В подтверждение тому, что культ Николы в России не имеет временных и даже идеологических границ, в комментариях к книге «Образ Николая Чудотворца» Ремизов приводит образец новейшей мифологии, предваряя его словами: «А вот до чего крепок и жив образ Николы — единственный исконный русской веры: Темною ночкою по русскому полю / Бродит Ильич с чудотворцем-Миколою. / Шел Владимир сын Ильин в простой сермяге, / От подков каленых тихий перезвон, / Отдавали сосны с елями ему поклон. / Володимир, сын Ильин, тяжелый заступ брал, / Волю вольную в земле искал… / Я. Шведов, Разлив. М. 1925»[517]. Думается, что этот мифологический пример мог бы немало возмутить И. А. Ильина. Однако абсурдность стихотворения позволяет не только иронически опровергнуть сформулированный философом принцип — «невообразимое да не изображается», — но и задуматься на тему целей творчества.

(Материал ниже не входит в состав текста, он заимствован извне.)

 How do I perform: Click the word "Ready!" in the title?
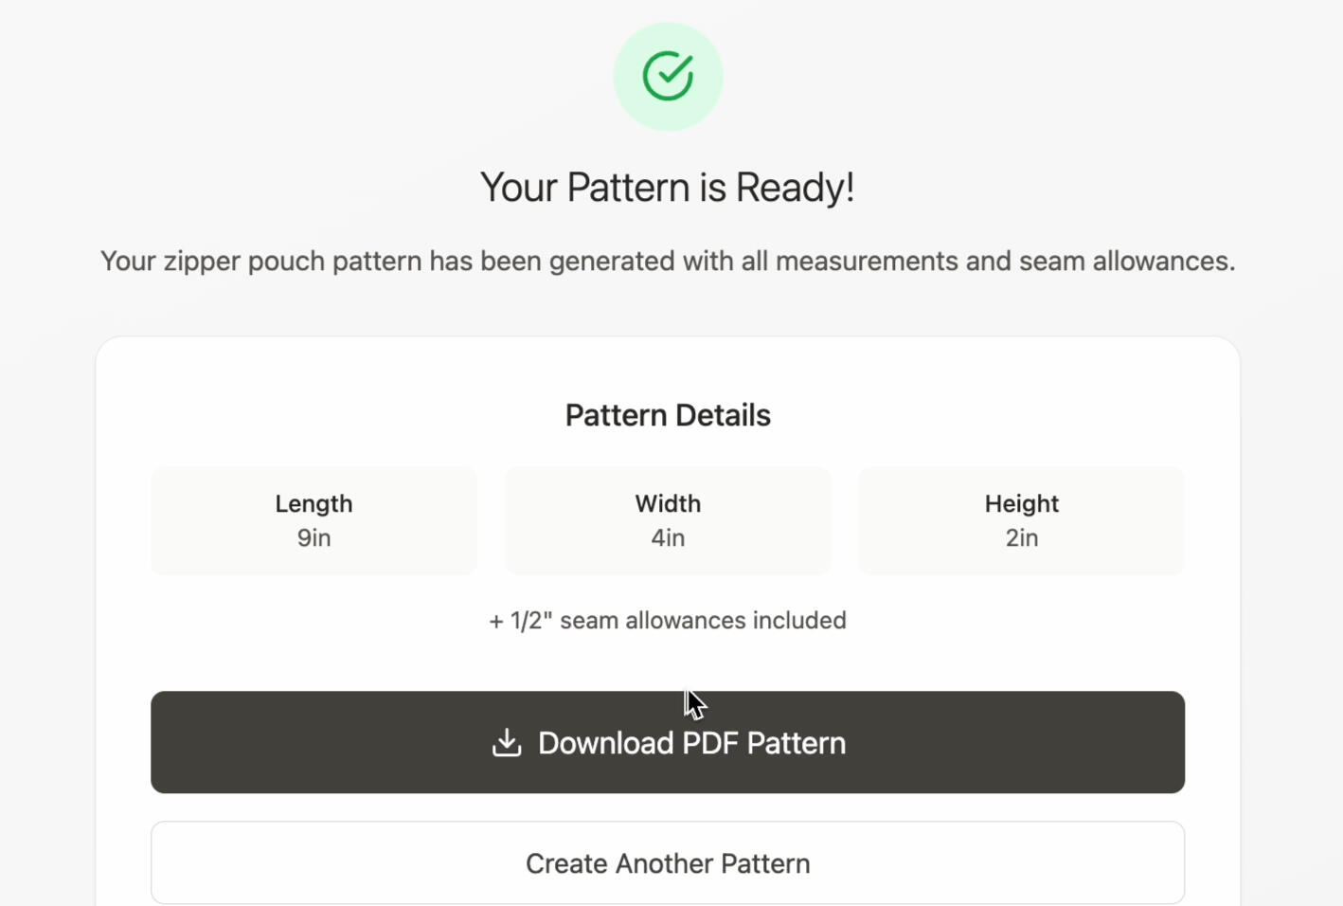pos(795,188)
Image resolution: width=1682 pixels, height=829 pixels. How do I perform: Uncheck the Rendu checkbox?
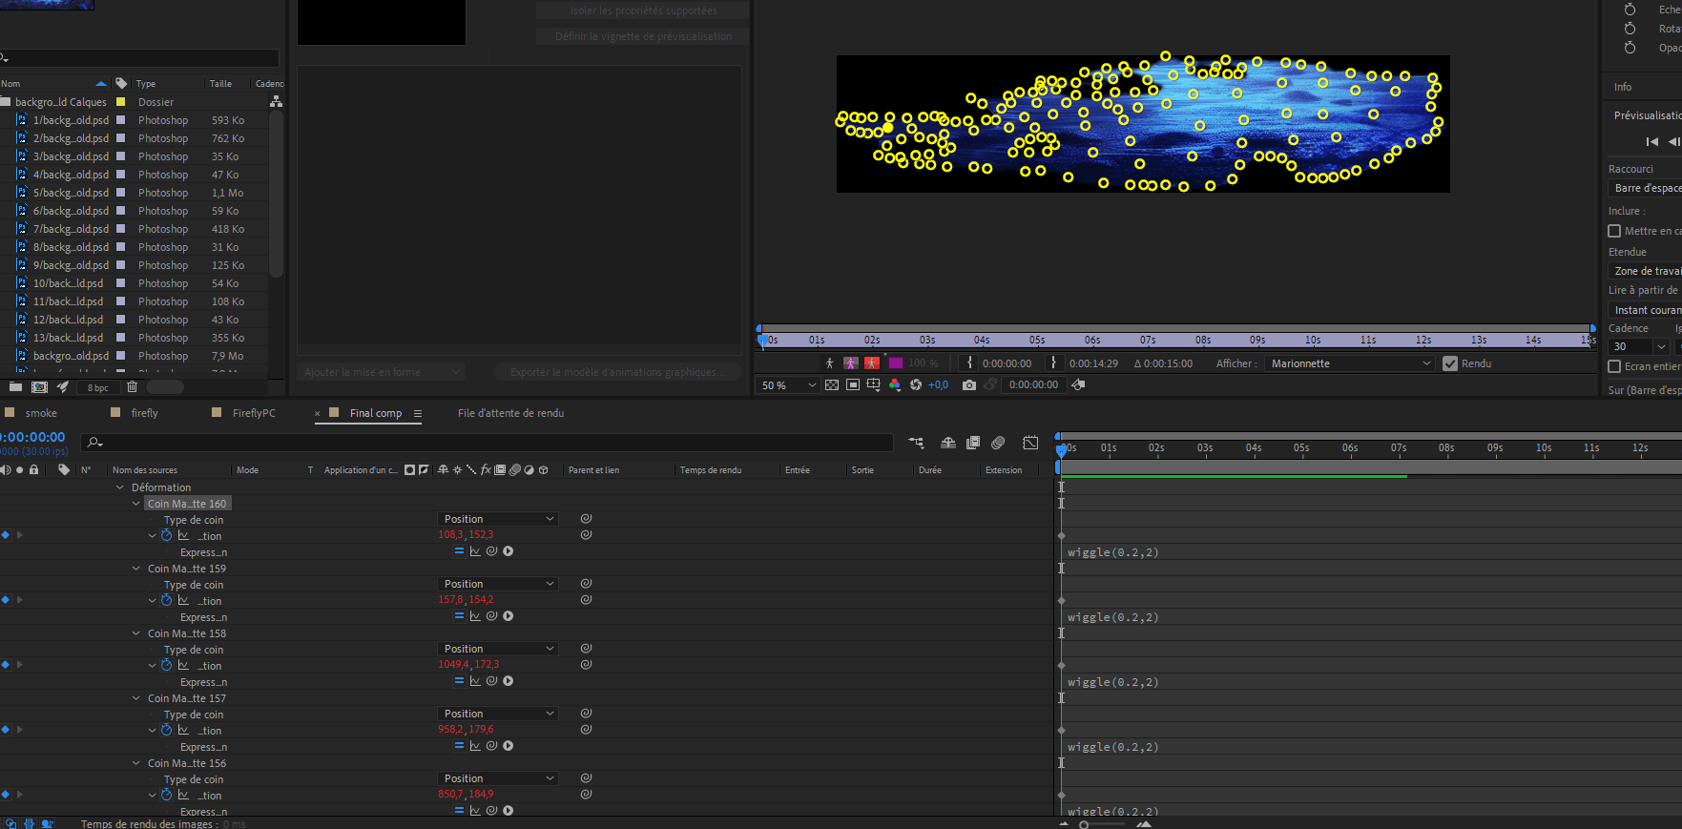[1450, 363]
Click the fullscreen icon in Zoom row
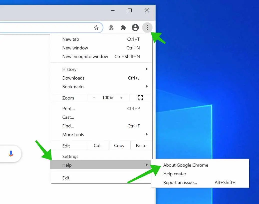This screenshot has width=259, height=204. coord(140,98)
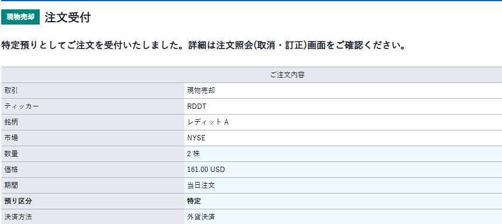Click the 市場 row label
Image resolution: width=502 pixels, height=224 pixels.
11,138
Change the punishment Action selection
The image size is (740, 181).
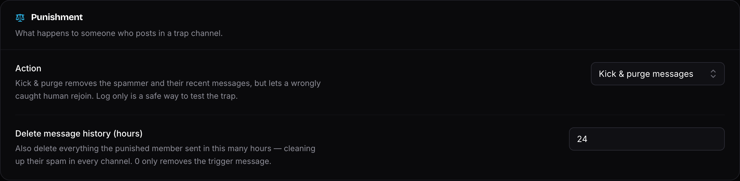[x=658, y=74]
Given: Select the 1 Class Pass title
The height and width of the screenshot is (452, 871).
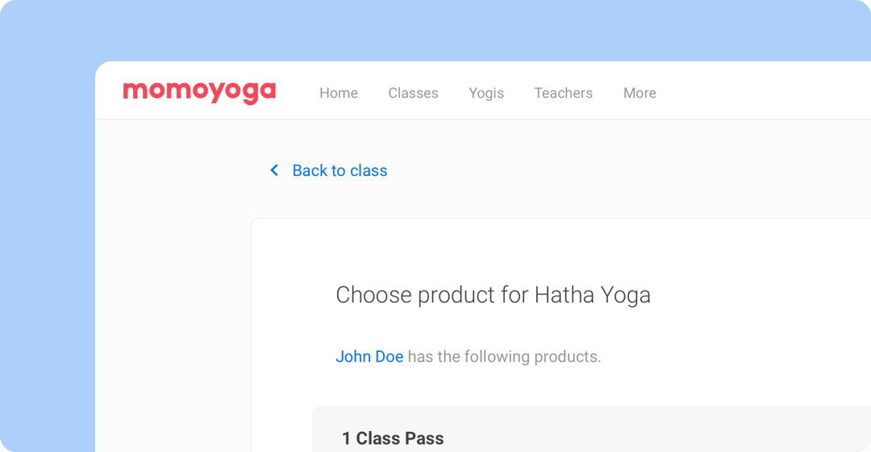Looking at the screenshot, I should point(393,438).
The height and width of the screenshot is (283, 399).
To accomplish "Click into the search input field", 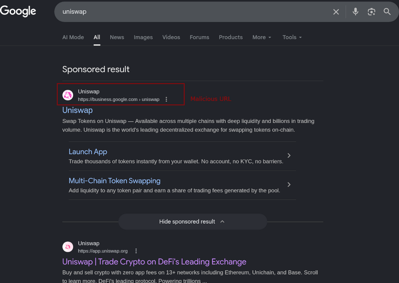I will pos(187,12).
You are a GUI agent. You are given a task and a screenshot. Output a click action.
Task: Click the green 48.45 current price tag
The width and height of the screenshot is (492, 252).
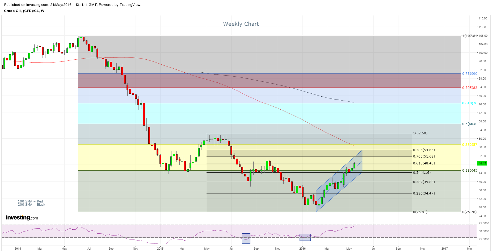pos(482,163)
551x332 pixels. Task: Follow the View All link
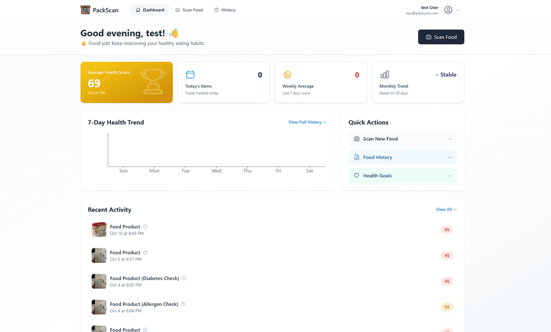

И, наконец приведем два последних абзаца, завершающих раздел комментариев, которые, собственно, и содержат принципиальный ответ Ремизова Ильину: «О Николае-Чудотворце исторических материалов нет, есть только легенды. И надо было „воссоздать“ эти легенды, из которых выступил бы живой образ, самый человеческий из человеческих — Никола. Легенды собраны в моей книге „Три серпа“ Изд. Таир, Париж, 1930[518]; сказки в моей книге „Звенигород окликанный“, Изд. Атлас, Париж, 1924 г. То, что пишется, пишется не для кого и для чего, а только для самого того, что пишется. И если результат работы хоть в какой мере приближается к замыслу, задача исполнена. А понятно это или непонятно, к делу не относится, потому что, как нет одного понимания, так нет одной оценки — на всех не угодишь. 2. III. 1931. Paris»[519].
Возникшие противоречия стали примером не столько узкопрофессиональных дискуссий между критиком и художником, сколько свидетельством изменения культурного горизонта — в пору, когда в пределах богословского поля деятельности наиболее остро обозначился вопрос о противостоянии религиозных канонов надвигающемуся модернизму. В полемическом диалоге философа и художника, выходящем далеко за рамки анализа отдельных литературных произведений, мы различаемы прямо противоположные системы мировоззренческих координат: с одной стороны, воззрения религиозного философа, подходившего к искусству XX века с каноническими требованиями; с другой — творчество художника, который хотя и не стремился открыто манифестировать творческие принципы, всегда шел в литературе своим собственным путем.